**SUPPLIED RECORDS**
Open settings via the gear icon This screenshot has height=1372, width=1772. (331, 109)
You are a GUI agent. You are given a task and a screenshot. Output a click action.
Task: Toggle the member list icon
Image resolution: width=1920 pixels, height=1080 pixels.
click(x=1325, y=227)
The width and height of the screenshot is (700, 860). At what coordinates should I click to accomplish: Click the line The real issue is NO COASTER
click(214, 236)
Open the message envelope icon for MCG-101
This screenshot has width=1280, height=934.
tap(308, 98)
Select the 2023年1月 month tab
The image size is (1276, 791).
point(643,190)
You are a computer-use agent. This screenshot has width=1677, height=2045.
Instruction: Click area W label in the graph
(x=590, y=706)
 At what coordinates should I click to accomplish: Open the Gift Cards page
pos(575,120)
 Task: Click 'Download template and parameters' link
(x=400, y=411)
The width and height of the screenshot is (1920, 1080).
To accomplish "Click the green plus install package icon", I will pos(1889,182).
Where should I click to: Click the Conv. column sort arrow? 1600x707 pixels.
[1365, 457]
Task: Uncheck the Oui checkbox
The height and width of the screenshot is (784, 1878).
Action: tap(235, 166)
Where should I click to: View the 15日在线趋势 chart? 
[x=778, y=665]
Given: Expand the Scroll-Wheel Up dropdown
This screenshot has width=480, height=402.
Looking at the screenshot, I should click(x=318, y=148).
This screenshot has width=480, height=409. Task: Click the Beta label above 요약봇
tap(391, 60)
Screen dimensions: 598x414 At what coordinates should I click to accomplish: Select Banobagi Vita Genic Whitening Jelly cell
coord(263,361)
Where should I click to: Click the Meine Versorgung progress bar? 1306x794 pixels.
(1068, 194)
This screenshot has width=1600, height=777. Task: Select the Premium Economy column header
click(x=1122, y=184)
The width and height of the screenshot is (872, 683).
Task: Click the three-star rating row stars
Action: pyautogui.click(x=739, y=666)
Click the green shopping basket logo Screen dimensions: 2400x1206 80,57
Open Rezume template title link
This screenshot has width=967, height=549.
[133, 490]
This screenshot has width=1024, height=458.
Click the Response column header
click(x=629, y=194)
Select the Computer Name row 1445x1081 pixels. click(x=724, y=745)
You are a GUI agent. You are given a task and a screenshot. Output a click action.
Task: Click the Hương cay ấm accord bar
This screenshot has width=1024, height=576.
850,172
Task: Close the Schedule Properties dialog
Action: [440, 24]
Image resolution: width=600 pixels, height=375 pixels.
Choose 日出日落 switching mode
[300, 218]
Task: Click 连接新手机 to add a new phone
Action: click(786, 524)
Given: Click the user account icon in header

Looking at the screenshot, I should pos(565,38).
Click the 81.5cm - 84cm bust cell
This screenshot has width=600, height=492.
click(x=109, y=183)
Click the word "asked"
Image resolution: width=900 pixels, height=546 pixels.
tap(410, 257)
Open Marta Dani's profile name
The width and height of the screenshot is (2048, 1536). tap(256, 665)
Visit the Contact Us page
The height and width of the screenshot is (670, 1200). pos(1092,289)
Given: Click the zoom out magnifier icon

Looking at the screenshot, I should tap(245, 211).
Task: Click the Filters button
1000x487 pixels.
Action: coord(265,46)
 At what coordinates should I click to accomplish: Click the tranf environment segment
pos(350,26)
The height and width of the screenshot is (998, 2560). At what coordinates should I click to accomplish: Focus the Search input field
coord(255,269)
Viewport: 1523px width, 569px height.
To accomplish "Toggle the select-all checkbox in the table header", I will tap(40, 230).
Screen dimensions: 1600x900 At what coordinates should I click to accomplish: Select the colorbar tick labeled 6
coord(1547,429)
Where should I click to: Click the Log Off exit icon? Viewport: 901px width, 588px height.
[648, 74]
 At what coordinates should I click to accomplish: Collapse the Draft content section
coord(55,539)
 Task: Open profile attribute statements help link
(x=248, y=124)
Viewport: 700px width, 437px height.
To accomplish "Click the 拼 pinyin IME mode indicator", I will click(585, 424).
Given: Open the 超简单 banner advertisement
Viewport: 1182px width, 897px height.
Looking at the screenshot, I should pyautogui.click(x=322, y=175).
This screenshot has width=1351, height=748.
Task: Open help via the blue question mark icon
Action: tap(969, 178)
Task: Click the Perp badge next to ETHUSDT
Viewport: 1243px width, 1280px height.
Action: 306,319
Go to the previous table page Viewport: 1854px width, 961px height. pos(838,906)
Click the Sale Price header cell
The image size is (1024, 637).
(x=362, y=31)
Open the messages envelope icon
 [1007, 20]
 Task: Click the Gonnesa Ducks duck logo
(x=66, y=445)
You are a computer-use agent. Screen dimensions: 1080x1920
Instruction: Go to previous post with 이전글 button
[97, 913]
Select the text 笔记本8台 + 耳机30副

**WHAT IS EXPECTED**
Rewrite the records with every instance of "Where should I click to" changed to "Where do I click to", leaving everything else unchanged.

**ANSWER TO THIS EXERCISE**
Open settings via the gear icon This screenshot has height=1372, width=1772. (331, 109)
You are a GUI agent. You are given a task and a screenshot. Output a click action.
Task: Toggle the member list icon
Image resolution: width=1920 pixels, height=1080 pixels.
click(x=1325, y=227)
The width and height of the screenshot is (700, 860). At what coordinates should I click to accomplish: Click the line The real issue is NO COASTER
click(214, 236)
Open the message envelope icon for MCG-101
This screenshot has width=1280, height=934.
tap(308, 98)
Select the 2023年1月 month tab
The image size is (1276, 791).
point(643,190)
You are a computer-use agent. This screenshot has width=1677, height=2045.
Instruction: Click area W label in the graph
(x=590, y=706)
 At what coordinates should I click to accomplish: Open the Gift Cards page
pos(575,120)
 Task: Click 'Download template and parameters' link
(x=400, y=411)
The width and height of the screenshot is (1920, 1080).
To accomplish "Click the green plus install package icon", I will pos(1889,182).
Where do I click to: Click the Conv. column sort arrow? 1600x707 pixels.
[1365, 457]
Task: Uncheck the Oui checkbox
The height and width of the screenshot is (784, 1878).
Action: tap(235, 166)
Where do I click to: View the 15日在线趋势 chart? 
[x=778, y=665]
Given: Expand the Scroll-Wheel Up dropdown
This screenshot has width=480, height=402.
Looking at the screenshot, I should click(x=318, y=148).
This screenshot has width=480, height=409. Task: Click the Beta label above 요약봇
tap(391, 60)
Screen dimensions: 598x414 At what coordinates should I click to accomplish: Select Banobagi Vita Genic Whitening Jelly cell
coord(263,361)
Where do I click to: Click the Meine Versorgung progress bar? 1306x794 pixels.
(1068, 194)
This screenshot has width=1600, height=777. Task: Select the Premium Economy column header
click(x=1122, y=184)
The width and height of the screenshot is (872, 683).
Task: Click the three-star rating row stars
Action: pyautogui.click(x=739, y=666)
Click the green shopping basket logo Screen dimensions: 2400x1206 80,57
Open Rezume template title link
This screenshot has width=967, height=549.
[133, 490]
This screenshot has width=1024, height=458.
Click the Response column header
click(x=629, y=194)
Select the Computer Name row 1445x1081 pixels. click(x=724, y=745)
You are a GUI agent. You are given a task and a screenshot. Output a click action.
Task: Click the Hương cay ấm accord bar
This screenshot has width=1024, height=576.
850,172
Task: Close the Schedule Properties dialog
Action: [440, 24]
Image resolution: width=600 pixels, height=375 pixels.
Choose 日出日落 switching mode
[300, 218]
Task: Click 连接新手机 to add a new phone
Action: click(786, 524)
Given: Click the user account icon in header

Looking at the screenshot, I should pos(565,38).
Click the 81.5cm - 84cm bust cell
This screenshot has width=600, height=492.
click(x=109, y=183)
Click the word "asked"
Image resolution: width=900 pixels, height=546 pixels.
tap(410, 257)
Open Marta Dani's profile name
The width and height of the screenshot is (2048, 1536). tap(256, 665)
Visit the Contact Us page
The height and width of the screenshot is (670, 1200). pos(1092,289)
Given: Click the zoom out magnifier icon

Looking at the screenshot, I should tap(245, 211).
Task: Click the Filters button
1000x487 pixels.
Action: coord(265,46)
 At what coordinates should I click to accomplish: Click the tranf environment segment
pos(350,26)
The height and width of the screenshot is (998, 2560). At what coordinates should I click to accomplish: Focus the Search input field
coord(255,269)
Viewport: 1523px width, 569px height.
To accomplish "Toggle the select-all checkbox in the table header", I will tap(40, 230).
Screen dimensions: 1600x900 At what coordinates should I click to accomplish: Select the colorbar tick labeled 6
coord(1547,429)
Where do I click to: Click the Log Off exit icon? Viewport: 901px width, 588px height.
[648, 74]
 At what coordinates should I click to accomplish: Collapse the Draft content section
coord(55,539)
 Task: Open profile attribute statements help link
(x=248, y=124)
Viewport: 700px width, 437px height.
To accomplish "Click the 拼 pinyin IME mode indicator", I will click(585, 424).
Given: Open the 超简单 banner advertisement
Viewport: 1182px width, 897px height.
Looking at the screenshot, I should pyautogui.click(x=322, y=175).
This screenshot has width=1351, height=748.
Task: Open help via the blue question mark icon
Action: tap(969, 178)
Task: Click the Perp badge next to ETHUSDT
Viewport: 1243px width, 1280px height.
Action: 306,319
Go to the previous table page Viewport: 1854px width, 961px height. pos(838,906)
Click the Sale Price header cell
The image size is (1024, 637).
(x=362, y=31)
Open the messages envelope icon
 [1007, 20]
 Task: Click the Gonnesa Ducks duck logo
(x=66, y=445)
You are a computer-use agent. Screen dimensions: 1080x1920
Instruction: Go to previous post with 이전글 button
[97, 913]
Select the text 笔记本8台 + 耳机30副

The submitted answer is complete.